Timeline for Diophantine approximation by fractions whose numerator and denominator are both prime
Current License: CC BY-SA 4.0
10 events
| when toggle format | what | by | license | comment | |
|---|---|---|---|---|---|
| Sep 4 at 1:57 | answer | added | Matthew Bolan | timeline score: 3 | |
| Sep 3 at 14:42 | comment | added | Stefan Kohl♦ | @MatthewBolan Thank you very much! - Wouldn't you like to turn this into an answer? Besides, I also suspected the third question may be the hardest. | |
| Sep 3 at 13:09 | comment | added | Matthew Bolan | $S$ is dense in $\mathbb R^+$. The point is that $$S_n=\bigcup_{p,q \in P; q > n} \left(\frac{p}{q}-\frac{1}{q^2},\frac{p}{q}+\frac{1}{q^2}\right)\setminus\{\frac{p}{q}\}$$ is open and dense for each $n$, since for large enough $q$ there is always a prime in $(aq,bq)$ for any fixed $b>a\ge 0$. Thus $S = \bigcap_n S_n$ is dense by the Baire Category theorem.
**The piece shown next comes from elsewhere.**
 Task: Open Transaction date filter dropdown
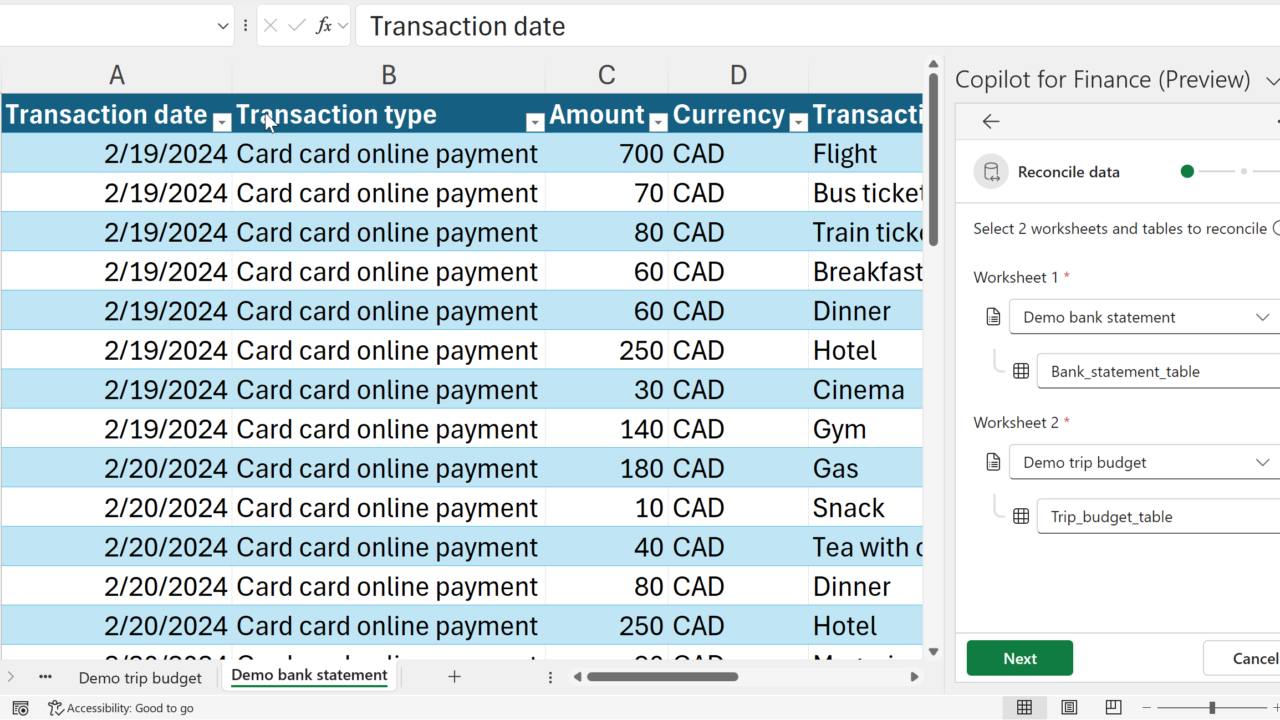coord(222,122)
I think the third question is potentially hard, but heuristically I don't think any algebraic numbers should work. | |
| Sep 3 at 3:12 | comment | added | Matthew Bolan | Actually, the fact $p,q$ are odd isn't needed to get $|q^2 + pq - q^2| = 1$, even with integer $p,q$ this form does not represent $\pm 2$. | |
| Sep 3 at 3:11 | comment | added | Matthew Bolan | Mathworker21's idea gives an easy proof for $\varphi = \frac{1+\sqrt 5}{2}$. We have $|\varphi - \frac{p}{q}| < \frac{1}{q^2}$ iff $|q^2+pq-p^2| < |\frac{p}{q}-\bar{\varphi}|$. Now when $q$ is large the fact the lefthand side is an odd integer implies $|q^2+pq-p^2| = 1$, so we must in fact satisfy the stronger $|\varphi - \frac{p}{q}| < \frac{1}{2q^2}$. By a theorem of Legendre's, $p/q$ is then a convergent of the continued fraction for $\varphi$, so $q,p$ are consecutive prime Fibonacci numbers. This only happens twice as $F_{n}|F_{2n}$ means $F_{2n}$ is not prime for $n>2$. | |
| Sep 2 at 20:38 | comment | added | Stefan Kohl♦ | @mathworker21 For $x = \sqrt{2}$, one finds the solutions $(p,q) = (3,2)$, $(p,q) = (7,5)$, $(p,q) = (41,29)$, $(p,q) = (63018038201,44560482149)$ and $(p,q) = (19175002942688032928599,13558774610046711780701)$, and there is a chance that these are all (if there are more, $p$ and $q$ have more than $1000$ decimal digits). | |
| Sep 2 at 13:50 | comment | added | mathworker21 | About $x = \sqrt{2}$: one has $|\sqrt{2}-\frac{p}{q}| < \frac{1}{q^2}$ if and only if $|2q^2-p^2| < 2\sqrt{2}+(\frac{p}{q}-\sqrt{2})$, so for large $p,q$, the condition becomes $2q^2-p^2 \in \{-2,-1,0,1,2\}$, but $2q^2-p^2$ will be odd, so either $2q^2-p^2 = -1$ or $2q^2-p^2 = 1$. I think $2q^2-p^2 = -1$ can be ruled out: $2q^2 = (p-1)(p+1)$ implies $q \mid p-1$ or $q \mid p+1$, but $p \sim \sqrt{2}q$, so this is impossible. Maybe $2q^2-p^2 = 1$ can be ruled out by working over $\mathbb{Z}[i]$? | |
| Sep 1 at 22:14 | comment | added | Matthew Bolan | I think that $S$ has Lebesgue measure 0. The numbers in $(-m, m)$ well approximated with denominator a fixed prime $q$ and numerator some prime have measure $ 2m\frac{1+o(1)}{q\log(qm)}$ by PNT. Since $\sum_{q \in P} \frac{1}{q\log(q)} < \infty$ by PNT, Borel-Cantelli finishes. | |
| Sep 1 at 21:13 | comment | added | Stefan Kohl♦ | Numerical experimentation suggests that e.g. for the square root of 2, there is only a small finite number of pairs of primes which work, which is supported by heuristics. | |
| Sep 1 at 12:24 | history | asked | Stefan Kohl♦ | CC BY-SA 4.0 |